Hacker Journalist: Tucker Carlson Targeted!

The Tampa Bay Times recently reported that 45-year-old journalist Tim Burke was arrested and charged with conspiracy, unauthorized computer access, and intercepting communications. Federal Bureau of Investigation (FBI) agents seized computers and electronic devices from Burke’s home in 2023, claiming that he and another individual used “compromised credentials” to access and retain private commercial broadcast footage and share them anonymously.

Burke, previously employed at leftist outlets Deadspin and the Daily Beast, is currently operating a media and political consulting company that produces a wide range of video content for high-profile clients like HBO and ESPN. His wife, Tampa City Council member Lynn Hurtak, defended him in court and in a statement, expressing confidence in his innocence.


Burke’s lawyers, Michael Maddux and Mark Rasch, argued that their client’s actions were constitutionally protected digital journalism. They claimed that there was no hacking involved, but rather good investigative journalism.


The leaked footage of Tucker Carlson was intended to harm the former Fox News host but had the opposite effect. In one clip, Carlson spoke against employing liberals at Fox News and criticized the use of pronouns.

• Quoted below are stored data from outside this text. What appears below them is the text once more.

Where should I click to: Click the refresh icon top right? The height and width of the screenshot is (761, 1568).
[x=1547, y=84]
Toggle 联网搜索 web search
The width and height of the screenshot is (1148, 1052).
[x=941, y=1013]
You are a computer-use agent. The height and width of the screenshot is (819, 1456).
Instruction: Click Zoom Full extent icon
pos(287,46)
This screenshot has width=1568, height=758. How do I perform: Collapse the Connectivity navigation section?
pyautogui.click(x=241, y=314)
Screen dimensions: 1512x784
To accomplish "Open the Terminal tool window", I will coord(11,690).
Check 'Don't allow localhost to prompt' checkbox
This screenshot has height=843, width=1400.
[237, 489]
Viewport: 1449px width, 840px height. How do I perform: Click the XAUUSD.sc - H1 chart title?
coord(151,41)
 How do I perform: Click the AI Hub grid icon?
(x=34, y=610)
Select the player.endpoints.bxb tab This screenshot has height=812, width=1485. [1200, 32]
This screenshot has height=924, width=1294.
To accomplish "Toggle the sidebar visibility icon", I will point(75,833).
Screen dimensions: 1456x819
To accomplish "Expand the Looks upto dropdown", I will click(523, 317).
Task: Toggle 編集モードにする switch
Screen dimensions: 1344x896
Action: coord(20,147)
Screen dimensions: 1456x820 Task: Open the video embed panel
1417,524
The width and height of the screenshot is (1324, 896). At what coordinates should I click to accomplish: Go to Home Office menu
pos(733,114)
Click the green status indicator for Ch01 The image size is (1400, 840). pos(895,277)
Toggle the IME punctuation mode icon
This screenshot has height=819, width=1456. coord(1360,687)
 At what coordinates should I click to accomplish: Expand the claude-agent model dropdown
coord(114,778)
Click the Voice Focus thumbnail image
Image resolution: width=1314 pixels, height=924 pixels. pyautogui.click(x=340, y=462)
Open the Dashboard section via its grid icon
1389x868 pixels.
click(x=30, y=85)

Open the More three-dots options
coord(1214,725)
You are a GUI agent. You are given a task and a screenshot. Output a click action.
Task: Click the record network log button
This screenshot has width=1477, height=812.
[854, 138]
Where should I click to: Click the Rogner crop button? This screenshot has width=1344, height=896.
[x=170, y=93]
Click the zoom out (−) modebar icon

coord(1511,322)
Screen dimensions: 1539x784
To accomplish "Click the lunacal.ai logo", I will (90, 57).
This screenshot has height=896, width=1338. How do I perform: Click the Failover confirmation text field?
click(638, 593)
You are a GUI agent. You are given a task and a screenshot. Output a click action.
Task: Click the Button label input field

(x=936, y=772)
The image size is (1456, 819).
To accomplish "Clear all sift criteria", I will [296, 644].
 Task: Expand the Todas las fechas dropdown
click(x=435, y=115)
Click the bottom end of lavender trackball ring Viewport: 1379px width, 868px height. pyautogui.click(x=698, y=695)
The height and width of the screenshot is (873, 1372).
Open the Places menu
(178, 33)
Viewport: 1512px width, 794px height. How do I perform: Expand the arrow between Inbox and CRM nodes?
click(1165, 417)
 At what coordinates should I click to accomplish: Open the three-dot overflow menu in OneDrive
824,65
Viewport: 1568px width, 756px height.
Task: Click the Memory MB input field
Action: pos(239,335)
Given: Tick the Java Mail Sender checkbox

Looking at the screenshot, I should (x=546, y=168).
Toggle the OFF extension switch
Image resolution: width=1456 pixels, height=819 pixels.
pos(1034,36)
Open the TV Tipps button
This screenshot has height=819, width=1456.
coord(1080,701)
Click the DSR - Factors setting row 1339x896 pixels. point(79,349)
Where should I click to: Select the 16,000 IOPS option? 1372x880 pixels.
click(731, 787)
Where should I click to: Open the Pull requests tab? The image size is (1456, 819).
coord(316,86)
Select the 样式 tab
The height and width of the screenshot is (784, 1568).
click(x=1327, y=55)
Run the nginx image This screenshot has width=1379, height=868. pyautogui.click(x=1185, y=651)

This case raises questions about the balance between privacy, hacking, and the role of journalism in the digital age. While hacking is widely condemned, the line between legitimate investigative journalism and illegal activity can sometimes be blurred.

In addition to the charges related to Fox News, the indictment also accuses Burke of accessing a file transfer protocol server for “one of the major sports leagues in North America.” This further complicates the case and raises concerns about the extent of his alleged actions.


As the case unfolds, it will likely spark a broader conversation about the ethics of digital journalism and the responsibilities of journalists to protect privacy while pursuing the truth. The outcome of this case could have significant implications for the future of digital media and the boundaries of journalistic practices.